Campbell earns three belts by split decision over Diaz
CANCUN, Mexico -- The bad omens were everywhere for Juan Diaz this week heading into his lightweight title defense against Nate Campbell.
There was promoter Don King "quitting" him after four fights together at Wednesday's final press conference, the culmination of a soured relationship with Willie Savannah, Diaz's demanding manager.
Then there was Ronnie Shields, Diaz's trainer, breaking his foot when he slipped on a slick tile floor in his hotel.
And on Saturday night, Campbell ended Diaz's unbeaten run by pulling a major upset and winning a split decision to take three lightweight world title belts at Plaza de Toros, the main bullring in the heart of this tropical resort city.
The fight was the co-feature on the Oleg Maskaev-Samuel Peter heavyweight title card and it was an action-packed battle.
Two judges had it for Campbell, 116-111 and 115-112. Diaz won on the third card, 114-113. ESPN.com had it 114-113 for Campbell (32-5-1, 25 KOs), who turned 36 on Friday.
Winning the lightweight title was some present.
"I feel great," he said. "He was the best. Now, I am the best. I told everybody this was going to happen. I knew he couldn't take it. I knew I was the bigger puncher. I knew I could outbox him or outfight him from the start."
Campbell also earned more than his $200,000 purse. His co-promoter, Terry Trekas, twice trekked to Las Vegas this week to wager tens of thousands of dollars for them on the fight, increasing their financial take dramatically, especially considering Campbell was about a 4-1 underdog.
The fight began as most expected, with Diaz and Campbell going right at each other and trading punches in the center of the ring to the delight of the crowd.
"I came out at the beginning of the fight and I was throwing as fast as I could for as long as could," Campbell said.
Diaz (33-1, 17 KOs), a 24-year-old Houston native born to Mexican immigrants, was the favorite of the crowd, which broke out into chants of "Baby Bull! Baby Bull!," after Diaz's nickname.
But Diaz just seemed to have another gear from Campbell, who couldn't match his relentless output, especially to the body.
But it all changed in the sixth. That's when Campbell ripped open a bad cut on Diaz's left eyelid. Referee Jesus Salcedo called it a head butt and docked a point from Campbell. However television replays clearly showed that the cut was caused by a short left hand, not a clash of heads.
While it cost Campbell a point, it cost Diaz momentum.
"I wasn't going to give up," said Diaz, who earned $800,000 and is now a promotional free agent. "I had a lot of heart.
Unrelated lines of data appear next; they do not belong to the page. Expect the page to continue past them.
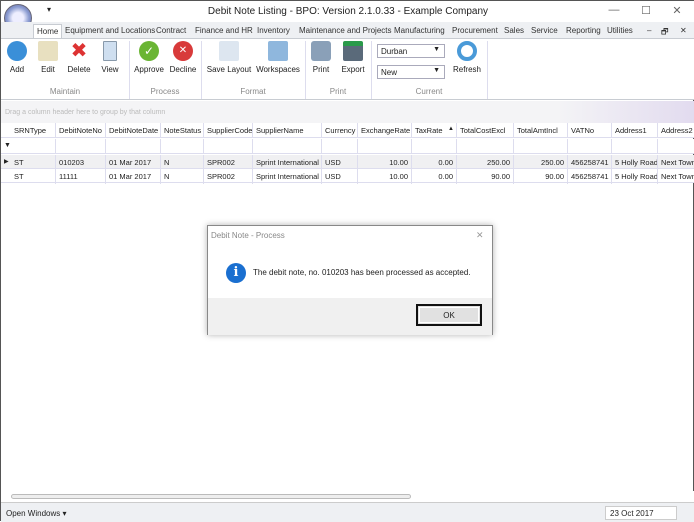  I want to click on dialog-footer: OK, so click(350, 316).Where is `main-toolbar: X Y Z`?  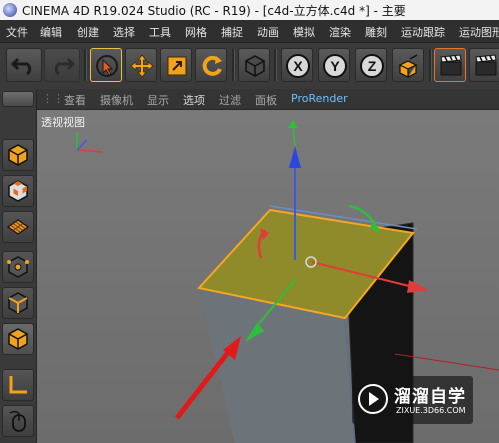 main-toolbar: X Y Z is located at coordinates (250, 66).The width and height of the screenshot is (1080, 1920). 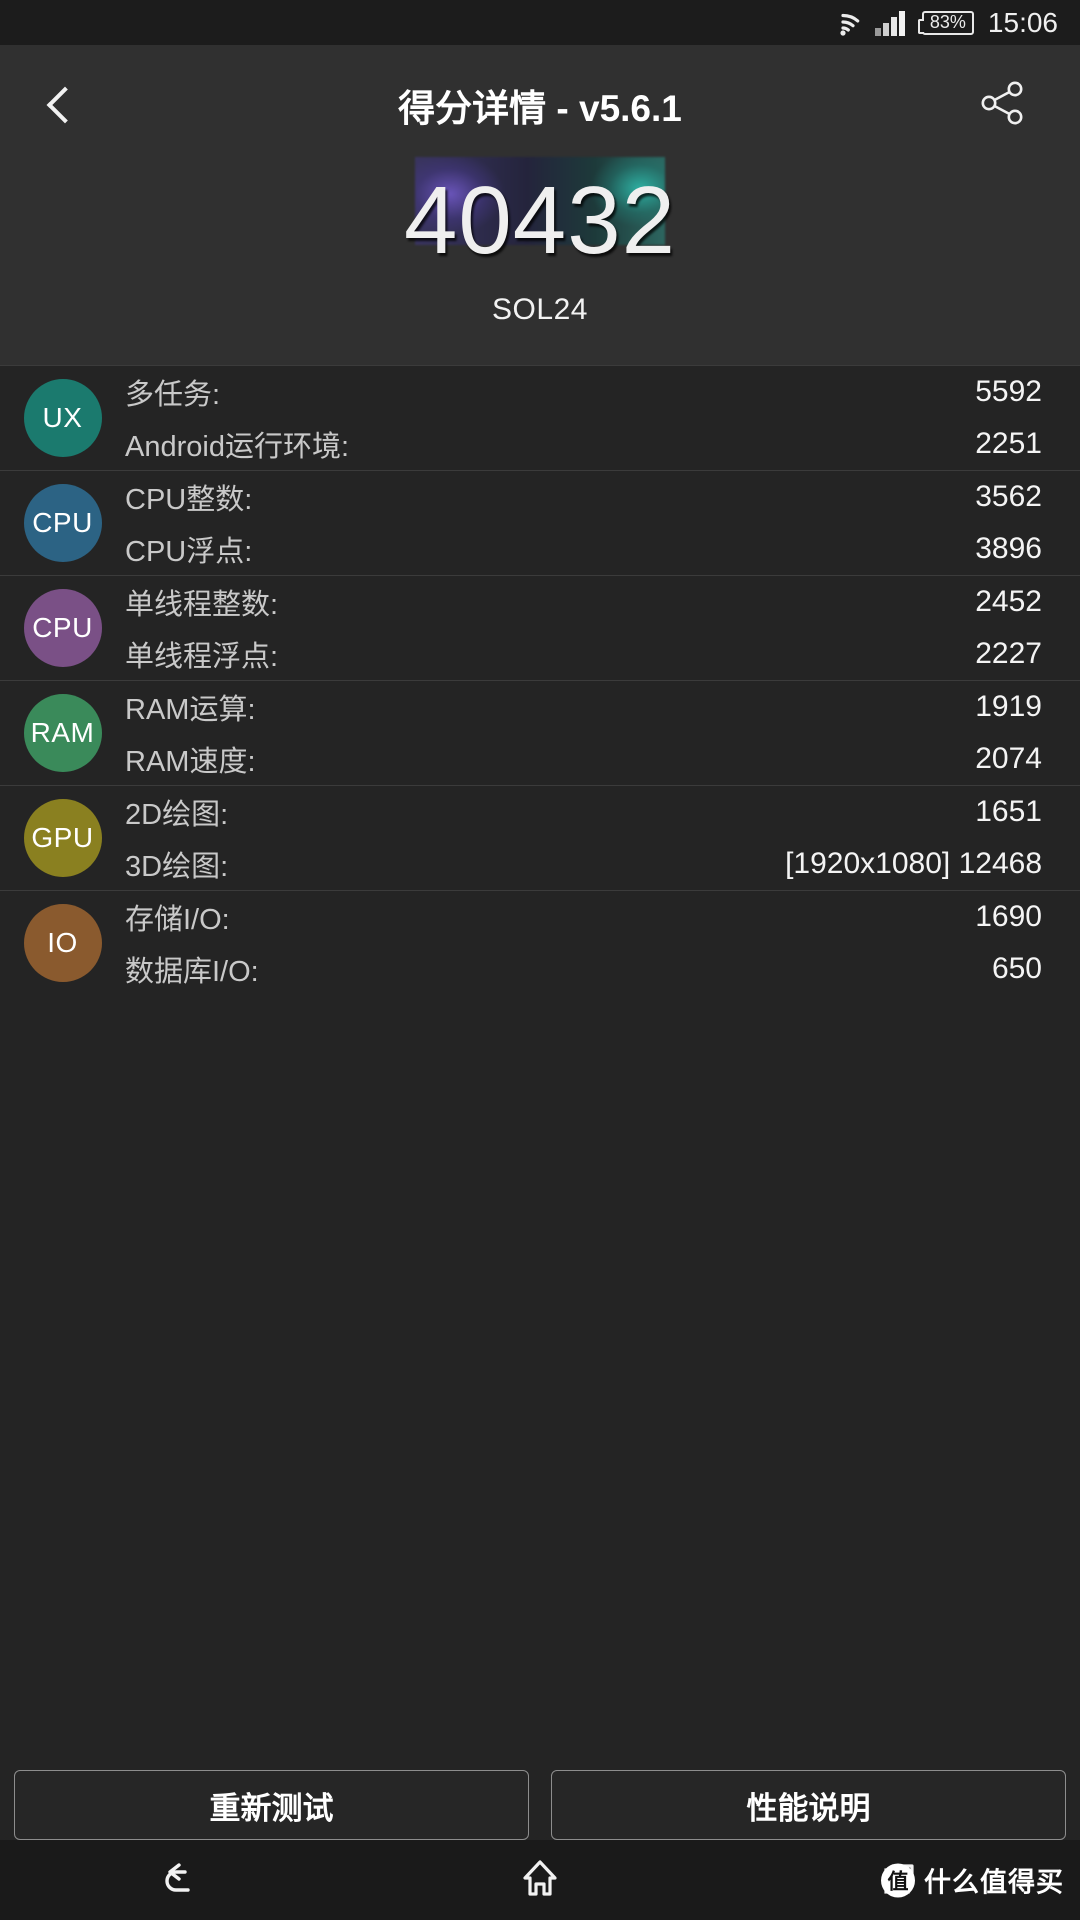 What do you see at coordinates (898, 1880) in the screenshot?
I see `watermark-logo-icon: 值` at bounding box center [898, 1880].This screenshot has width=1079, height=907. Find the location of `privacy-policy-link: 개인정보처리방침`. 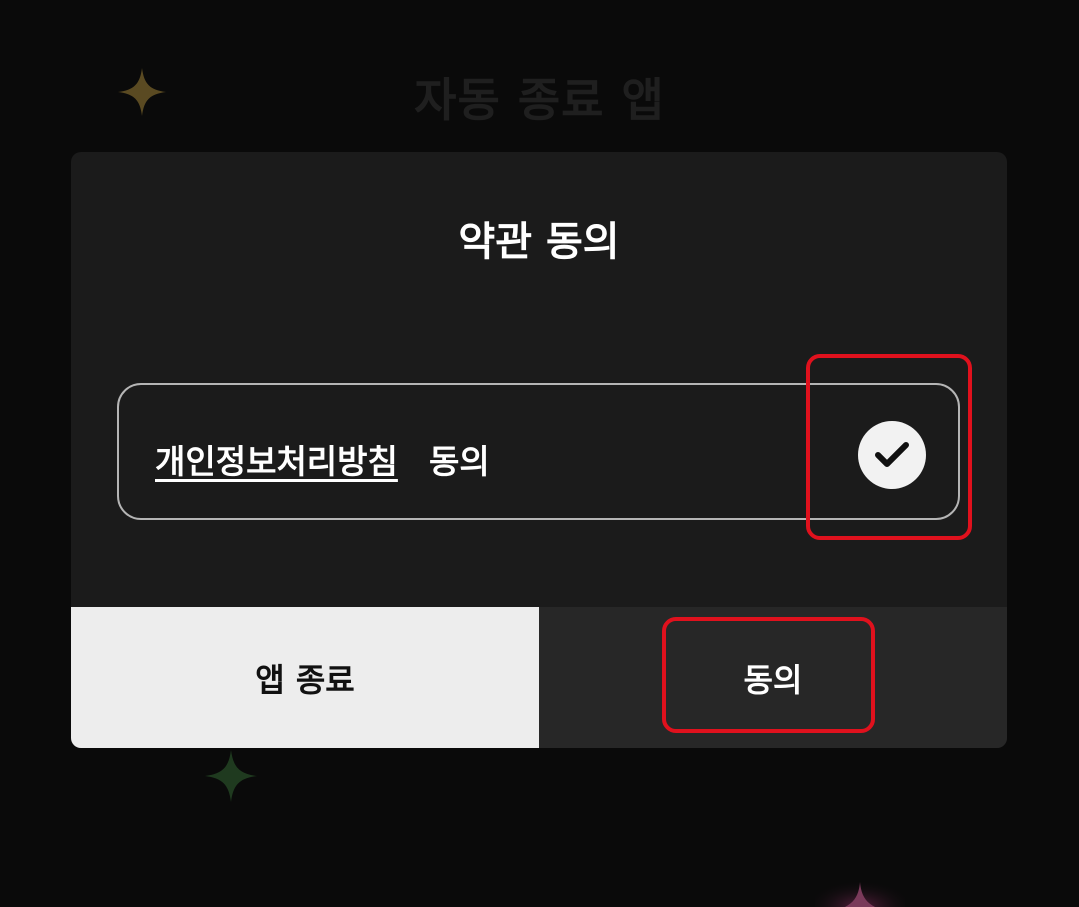

privacy-policy-link: 개인정보처리방침 is located at coordinates (276, 459).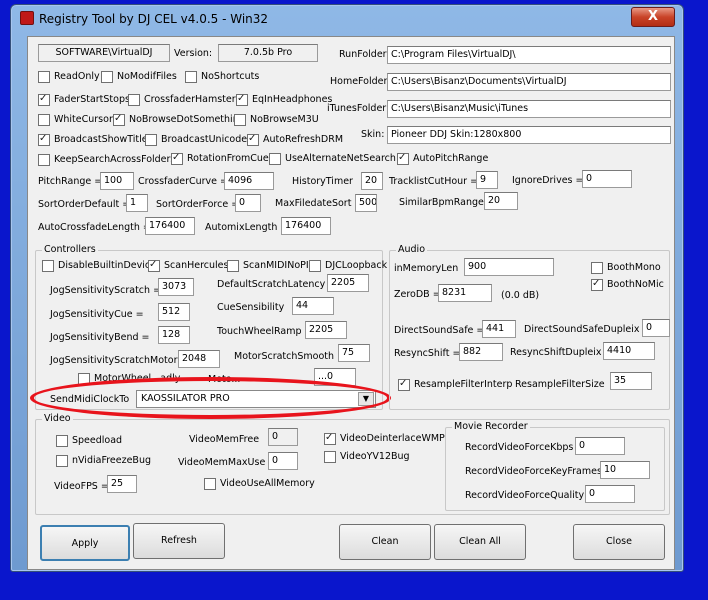 The image size is (708, 600). What do you see at coordinates (284, 100) in the screenshot?
I see `eqinheadphones-checkbox: EqInHeadphones` at bounding box center [284, 100]. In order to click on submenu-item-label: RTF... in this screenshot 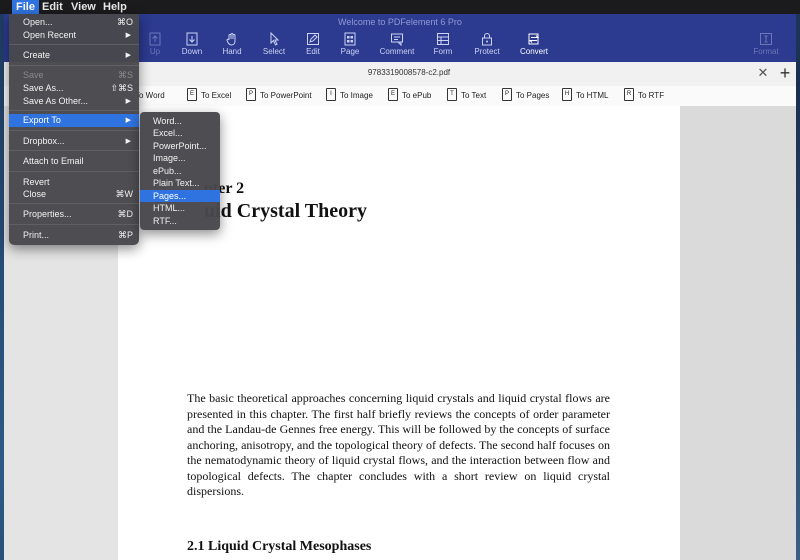, I will do `click(165, 221)`.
I wanted to finish the fight out. When I got cut it affected me a lot. I wasn't able to throw the power jab. I usually have the power jab and break them down from there, but I couldn't do that."
By the eighth it was becoming an inside dogfight and Diaz's eye was not only cut but swollen and his high-octane output finally began to slow while Campbell continued to attack.
Diaz's eye was almost completely shut by the end of the 11th.
Ruiz dominates McCline
Former two-time heavyweight titlist John Ruiz (43-7-1, 29 KOs) cruised to a unanimous decision against former four-time title challenger Jameel McCline (38-9-3, 23 KOs) in another undercard fight.
It was an important victory for Ruiz, 36, who was coming off an easy victory against journeyman Otis Tisdale in October but had lost his previous two fights in Germany, a title fight to Nikolai Valuev and an eliminator to Ruslan Chagaev.
Beating McCline will put Ruiz back in position to get another title fight. He won handily -- 119-109, 118-110 and 117-111. ESPN.com also had it for Ruiz, 118-110.
For McCline, 37, it could be the end of the road for meaningful fights. He has lost three in a row, including a title fight to Valuev and to Peter last fall, despite knocking him down three times.
The fight was billed as WBC qualifier, so open scoring was used. Despite excessive grabbing and clinching from both -- giving referee Laurence Cole quite the workout -- Ruiz was more effective with his limited punching and led 40-36 and 39-37 (twice) on the scorecards.
McCline tried to get more aggressive in the fourth, but Ruiz had a big round, outlanding him 20-3, according to CompuBox. McCline emerged from the round with an apparent jaw injury. His mouth was open and he was bleeding.
Little changed in the pace of the fight through the eighth round, after which Ruiz still led on all three scorecards.
McCline could do little more than follow Ruiz around in the late rounds as the crowd voiced its displeasure, although Ruiz did have a big 11th round as he ripped McCline with combinations.
Dan Rafael is ESPN.com's boxing writer.